The peripheral nervous system consists of cord-like structures containing bundles of nerve fibers that carry information from limbs and organs to the spinal cord and back. In contrast to the brain and spinal cord that have very limited healing capacity, peripheral nerves can regenerate, even when completely severed, resulting in complete or nearly complete recovery of the patient. However, in some cases, the process is slow enough to cause the affected organ to be paralyzed or to atrophy. Autologous grafts are typically used in peripheral nerve reconstructive surgery (Subramanian et al., 2009). However, auto-grafts have drawbacks such as limited availability, mismatch of donor-site nerve size with the recipient site, neuroma formation and lack of functional recovery. As an alternative, allogenic grafts from cadav-ers address the availability issue, but often cause immune rejection.

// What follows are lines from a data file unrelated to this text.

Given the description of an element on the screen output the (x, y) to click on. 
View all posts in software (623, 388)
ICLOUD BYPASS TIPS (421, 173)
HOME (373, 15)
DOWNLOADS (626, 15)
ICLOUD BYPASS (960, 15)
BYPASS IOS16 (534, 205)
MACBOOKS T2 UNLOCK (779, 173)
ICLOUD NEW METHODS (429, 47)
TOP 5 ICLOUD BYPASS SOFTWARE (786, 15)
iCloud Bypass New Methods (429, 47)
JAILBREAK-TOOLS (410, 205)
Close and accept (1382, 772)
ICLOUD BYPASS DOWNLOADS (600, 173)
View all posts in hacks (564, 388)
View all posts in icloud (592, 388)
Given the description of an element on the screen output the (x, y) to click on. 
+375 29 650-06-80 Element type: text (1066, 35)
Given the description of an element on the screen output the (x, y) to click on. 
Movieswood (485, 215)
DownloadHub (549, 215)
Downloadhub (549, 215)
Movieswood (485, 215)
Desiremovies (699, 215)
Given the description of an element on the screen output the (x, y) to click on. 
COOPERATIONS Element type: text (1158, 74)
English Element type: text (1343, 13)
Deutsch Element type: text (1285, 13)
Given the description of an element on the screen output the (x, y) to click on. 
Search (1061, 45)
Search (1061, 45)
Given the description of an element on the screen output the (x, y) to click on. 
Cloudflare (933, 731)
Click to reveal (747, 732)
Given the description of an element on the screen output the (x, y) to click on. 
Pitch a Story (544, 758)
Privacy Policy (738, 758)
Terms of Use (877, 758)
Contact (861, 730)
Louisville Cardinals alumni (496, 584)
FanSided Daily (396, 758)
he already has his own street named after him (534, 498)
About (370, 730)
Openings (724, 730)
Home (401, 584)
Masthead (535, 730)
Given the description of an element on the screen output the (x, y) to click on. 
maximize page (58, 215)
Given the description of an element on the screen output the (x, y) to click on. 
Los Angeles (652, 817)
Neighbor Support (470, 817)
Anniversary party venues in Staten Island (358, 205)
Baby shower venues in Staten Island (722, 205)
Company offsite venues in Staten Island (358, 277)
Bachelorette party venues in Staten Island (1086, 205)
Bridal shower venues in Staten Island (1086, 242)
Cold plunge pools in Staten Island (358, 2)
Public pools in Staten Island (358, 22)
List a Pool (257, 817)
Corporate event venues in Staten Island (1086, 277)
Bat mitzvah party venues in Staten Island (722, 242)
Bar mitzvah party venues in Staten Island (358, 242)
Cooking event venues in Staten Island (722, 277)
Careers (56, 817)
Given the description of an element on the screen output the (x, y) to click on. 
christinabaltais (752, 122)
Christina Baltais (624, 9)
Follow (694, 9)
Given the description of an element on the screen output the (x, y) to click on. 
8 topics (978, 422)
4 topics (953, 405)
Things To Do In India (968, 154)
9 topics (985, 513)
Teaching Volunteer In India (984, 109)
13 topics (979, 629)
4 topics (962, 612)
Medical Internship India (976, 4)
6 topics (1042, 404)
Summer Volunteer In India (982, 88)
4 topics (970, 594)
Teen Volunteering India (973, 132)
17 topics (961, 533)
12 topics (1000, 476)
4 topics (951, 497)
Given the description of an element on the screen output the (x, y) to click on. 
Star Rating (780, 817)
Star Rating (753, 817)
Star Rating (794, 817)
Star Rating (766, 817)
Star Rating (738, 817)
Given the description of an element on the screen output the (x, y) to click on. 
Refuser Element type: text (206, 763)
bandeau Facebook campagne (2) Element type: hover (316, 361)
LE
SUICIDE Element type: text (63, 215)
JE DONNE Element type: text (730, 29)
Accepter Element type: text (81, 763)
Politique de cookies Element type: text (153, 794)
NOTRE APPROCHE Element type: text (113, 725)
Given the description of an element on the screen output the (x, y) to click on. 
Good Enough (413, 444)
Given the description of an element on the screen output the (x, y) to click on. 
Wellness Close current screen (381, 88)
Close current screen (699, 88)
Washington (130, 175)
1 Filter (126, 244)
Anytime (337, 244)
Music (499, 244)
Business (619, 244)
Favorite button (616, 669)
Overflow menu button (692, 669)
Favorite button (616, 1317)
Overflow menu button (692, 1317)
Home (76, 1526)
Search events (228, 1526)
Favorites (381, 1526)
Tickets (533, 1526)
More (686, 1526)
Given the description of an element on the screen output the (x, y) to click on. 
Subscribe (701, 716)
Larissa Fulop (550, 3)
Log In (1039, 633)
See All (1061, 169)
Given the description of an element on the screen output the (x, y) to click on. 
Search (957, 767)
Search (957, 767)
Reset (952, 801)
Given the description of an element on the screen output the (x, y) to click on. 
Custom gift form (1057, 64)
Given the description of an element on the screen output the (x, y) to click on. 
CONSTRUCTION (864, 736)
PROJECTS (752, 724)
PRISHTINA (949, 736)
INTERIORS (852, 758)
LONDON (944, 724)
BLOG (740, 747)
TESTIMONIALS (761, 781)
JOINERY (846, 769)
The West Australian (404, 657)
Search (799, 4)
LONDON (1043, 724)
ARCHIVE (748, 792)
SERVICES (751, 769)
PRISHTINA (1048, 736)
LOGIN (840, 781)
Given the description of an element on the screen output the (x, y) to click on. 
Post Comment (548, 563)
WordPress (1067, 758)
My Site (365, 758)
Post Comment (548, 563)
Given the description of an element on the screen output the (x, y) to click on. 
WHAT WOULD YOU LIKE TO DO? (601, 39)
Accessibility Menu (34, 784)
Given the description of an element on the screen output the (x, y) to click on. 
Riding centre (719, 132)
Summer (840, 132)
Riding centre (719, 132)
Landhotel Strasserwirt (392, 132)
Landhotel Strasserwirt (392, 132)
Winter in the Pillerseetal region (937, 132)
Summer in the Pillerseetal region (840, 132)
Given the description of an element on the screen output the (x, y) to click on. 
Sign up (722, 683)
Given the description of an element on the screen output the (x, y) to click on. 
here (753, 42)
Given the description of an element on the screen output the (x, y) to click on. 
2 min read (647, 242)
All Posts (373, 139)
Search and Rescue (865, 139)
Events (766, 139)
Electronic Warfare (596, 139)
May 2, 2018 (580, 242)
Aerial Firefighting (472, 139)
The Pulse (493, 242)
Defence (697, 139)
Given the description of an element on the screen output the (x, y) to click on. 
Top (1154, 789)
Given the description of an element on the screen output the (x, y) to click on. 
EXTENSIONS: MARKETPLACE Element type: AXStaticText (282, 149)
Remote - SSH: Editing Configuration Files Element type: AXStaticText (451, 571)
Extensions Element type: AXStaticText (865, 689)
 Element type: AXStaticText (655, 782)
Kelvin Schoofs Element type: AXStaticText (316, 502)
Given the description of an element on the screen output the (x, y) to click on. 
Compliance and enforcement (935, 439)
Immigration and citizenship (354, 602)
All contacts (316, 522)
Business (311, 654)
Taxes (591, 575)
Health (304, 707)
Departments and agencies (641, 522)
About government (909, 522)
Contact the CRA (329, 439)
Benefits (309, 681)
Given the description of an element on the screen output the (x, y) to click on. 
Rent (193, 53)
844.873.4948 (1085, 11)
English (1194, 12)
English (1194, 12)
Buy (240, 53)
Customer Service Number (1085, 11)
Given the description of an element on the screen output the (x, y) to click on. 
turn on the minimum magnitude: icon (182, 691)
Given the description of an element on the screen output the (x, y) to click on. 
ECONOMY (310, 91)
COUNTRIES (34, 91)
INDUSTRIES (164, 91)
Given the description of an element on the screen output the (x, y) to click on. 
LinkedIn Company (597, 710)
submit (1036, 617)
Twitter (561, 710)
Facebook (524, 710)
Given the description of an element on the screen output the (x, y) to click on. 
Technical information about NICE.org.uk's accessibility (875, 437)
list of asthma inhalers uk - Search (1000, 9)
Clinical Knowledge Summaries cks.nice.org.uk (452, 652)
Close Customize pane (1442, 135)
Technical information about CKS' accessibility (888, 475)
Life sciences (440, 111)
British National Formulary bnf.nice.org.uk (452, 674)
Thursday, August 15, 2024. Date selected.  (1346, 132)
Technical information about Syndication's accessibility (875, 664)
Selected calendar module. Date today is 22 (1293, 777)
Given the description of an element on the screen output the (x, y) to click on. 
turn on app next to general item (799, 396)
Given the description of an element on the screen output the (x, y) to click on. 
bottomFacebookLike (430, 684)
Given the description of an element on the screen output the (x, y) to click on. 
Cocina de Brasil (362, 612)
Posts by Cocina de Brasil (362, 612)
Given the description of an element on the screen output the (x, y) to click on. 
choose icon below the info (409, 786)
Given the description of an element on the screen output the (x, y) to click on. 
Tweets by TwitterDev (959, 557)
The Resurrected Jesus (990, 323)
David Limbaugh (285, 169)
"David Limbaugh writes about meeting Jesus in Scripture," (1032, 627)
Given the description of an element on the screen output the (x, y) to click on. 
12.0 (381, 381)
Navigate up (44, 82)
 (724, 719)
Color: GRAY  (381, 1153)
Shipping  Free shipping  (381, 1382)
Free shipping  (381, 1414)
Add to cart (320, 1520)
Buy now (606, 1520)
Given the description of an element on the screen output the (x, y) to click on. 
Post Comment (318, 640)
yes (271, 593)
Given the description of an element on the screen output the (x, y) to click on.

A silk fibroin conduit loaded with neurotrophic factors was recently evaluated in a small nerve gap repair model (Madduri et al., 2010). This system was functionalized with aligned and nonaligned silk fibers to aid axon orientation. Both sensory and spinal cord motor neurons from chick embryos exhib-ited increased length and rate of axonal outgrowth parallel to the aligned nanofibers. Glial cells from dorsal root ganglions proliferated and migrated in close association and even slightly ahead of the outgrowing axon while on nonaligned fibers both axonal and glial growth was slower and randomly oriented. These data suggest that silk fibroin-based conduits have the potential to enhance functional recovery of injured peripheral nerves and may offer a viable treatment option for rapid recovery.